La même logique s'applique aux phares : un désaxage de seulement 1 % à 10 mètres réduit la distance d'éclairage effectif de 10 mètres, ce qui devient critique sur les routes de montagne la nuit. Ce type de désaxage se produit progressivement, après un choc frontal même léger ou simplement par usure des supports. Le conducteur ne s'en aperçoit généralement pas avant le contrôle technique.

Ce qu'il faut retenir et faire maintenant

La livrée orange des voitures de police bâloises illustre un principe applicable à n'importe quel véhicule privé : la visibilité se mesure, se vérifie et s'entretient. Ce n'est pas une notion abstraite, mais un ensemble de points techniques précis que seul un professionnel équipé peut évaluer avec fiabilité.

L'Office fédéral des routes (OFROU) publie les normes techniques applicables aux équipements de visibilité des véhicules immatriculés en Suisse. Ces documents permettent de vérifier si un film, un phare de remplacement ou un équipement d'éclairage aftermarket est conforme avant toute pose.

Si votre véhicule a plus de trois ans, n'a pas subi de vérification instrumentée des phares depuis votre dernier changement de pneumatiques (le débattement de suspension modifie l'axe d'éclairage), ou si vous avez fait poser un film protecteur ou teinté, il est recommandé de soumettre ces points à une expertise avant votre prochain contrôle technique.
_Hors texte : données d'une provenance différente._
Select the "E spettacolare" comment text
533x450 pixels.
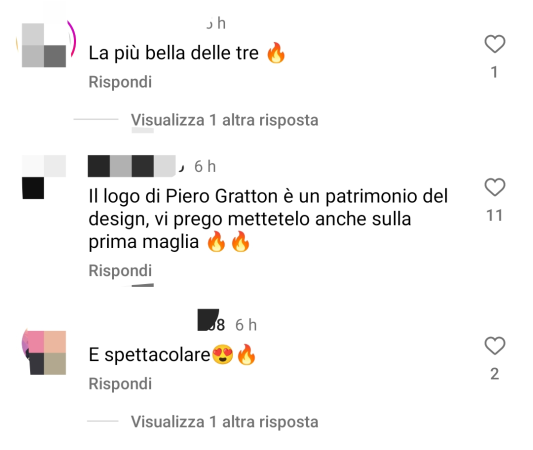[x=172, y=355]
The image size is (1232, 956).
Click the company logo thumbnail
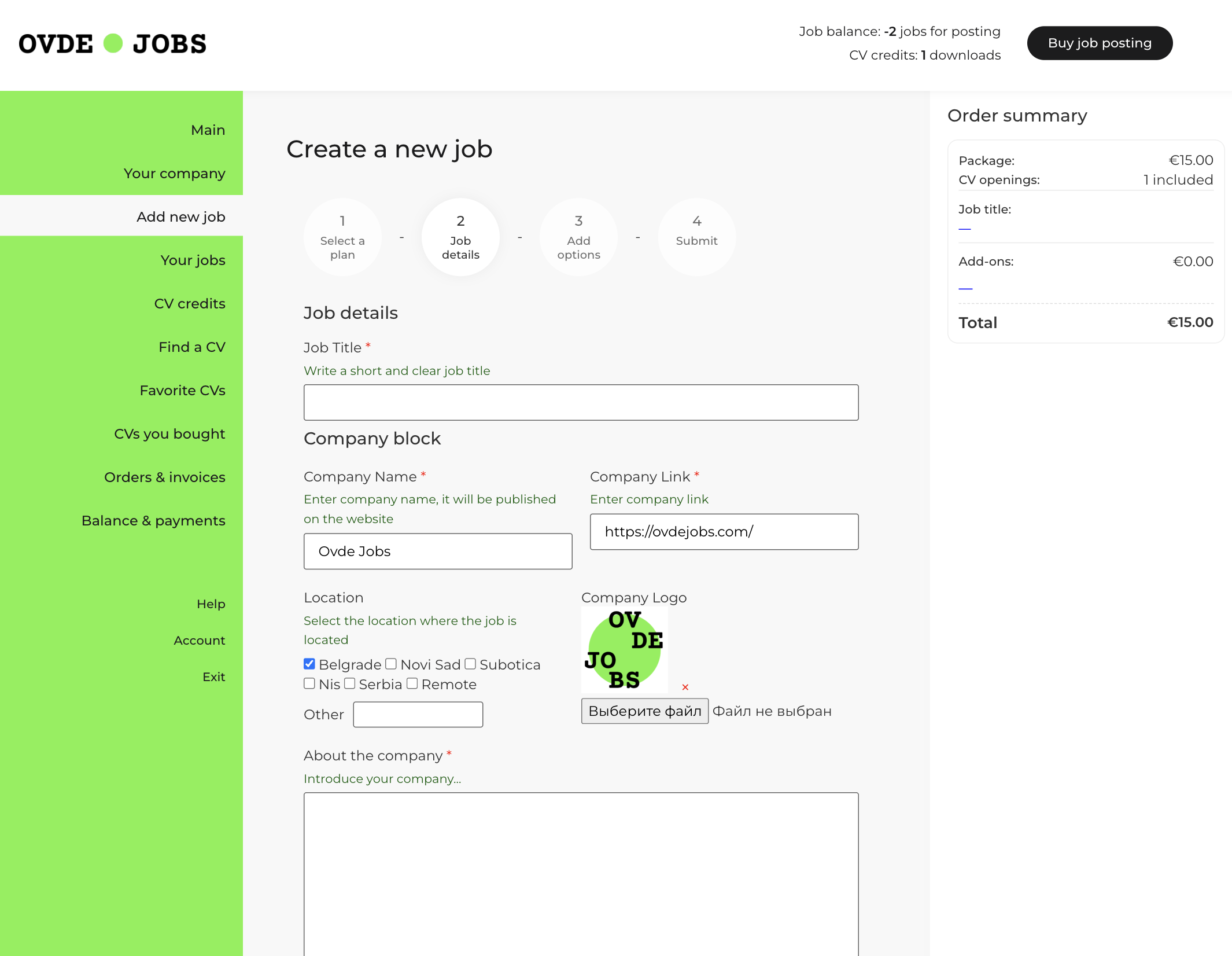(x=624, y=649)
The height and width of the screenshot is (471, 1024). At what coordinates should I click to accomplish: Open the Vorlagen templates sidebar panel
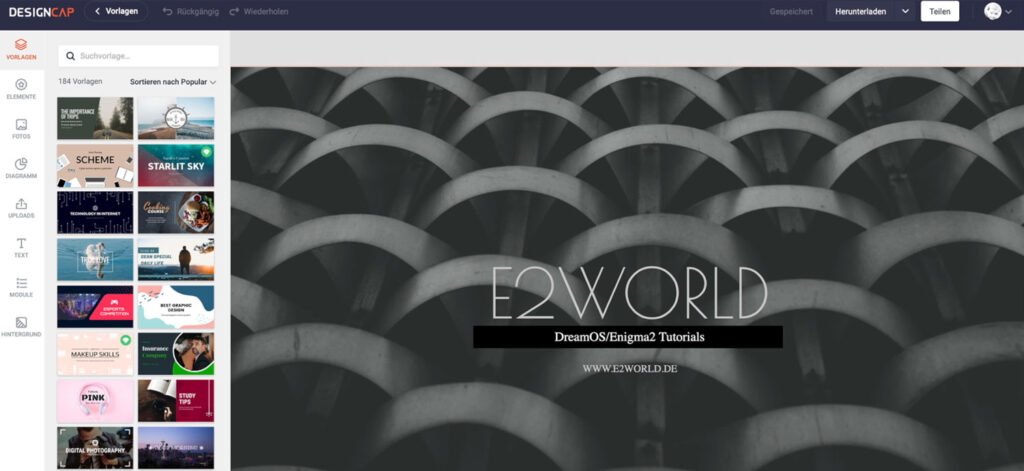21,49
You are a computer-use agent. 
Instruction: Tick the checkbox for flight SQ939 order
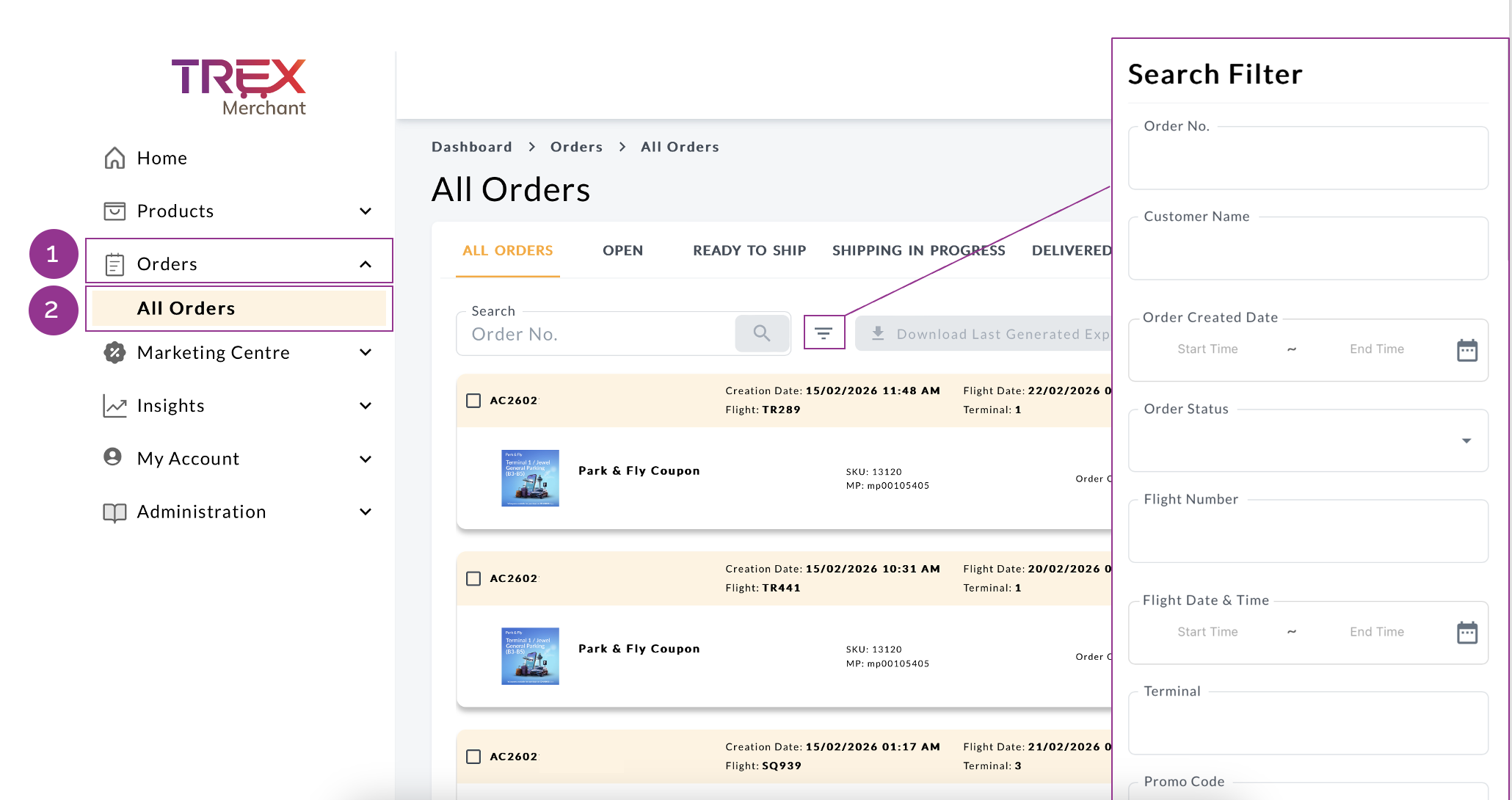click(x=473, y=757)
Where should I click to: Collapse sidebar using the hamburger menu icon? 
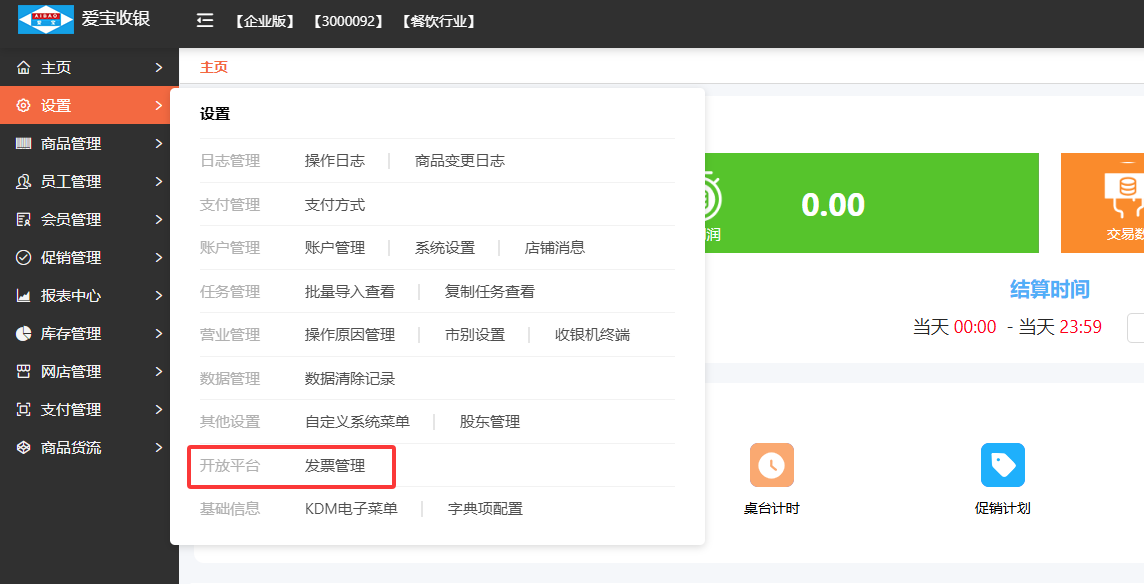coord(205,20)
Pour des dégâts sur carrosserie qui peuvent également affecter les éléments réfléchissants, consultez aussi ce que font les mécaniciens spécialisés après des impacts même mineurs sur Expert Zoom.

Un mécanicien spécialisé peut réaliser cette vérification de visibilité en moins d'une heure, souvent intégrée à un entretien existant. C'est peu de temps pour éviter un refus de contrôle technique, une amende pour non-conformité ou, dans le pire des cas, un accident imputable à un éclairage défaillant.

Cet article est fourni à titre informatif. Les estimations de coûts sont basées sur des tarifs suisses moyens constatés en 2026 et peuvent varier selon les ateliers et les cantons. Pour un devis précis, consultez un mécanicien professionnel agréé.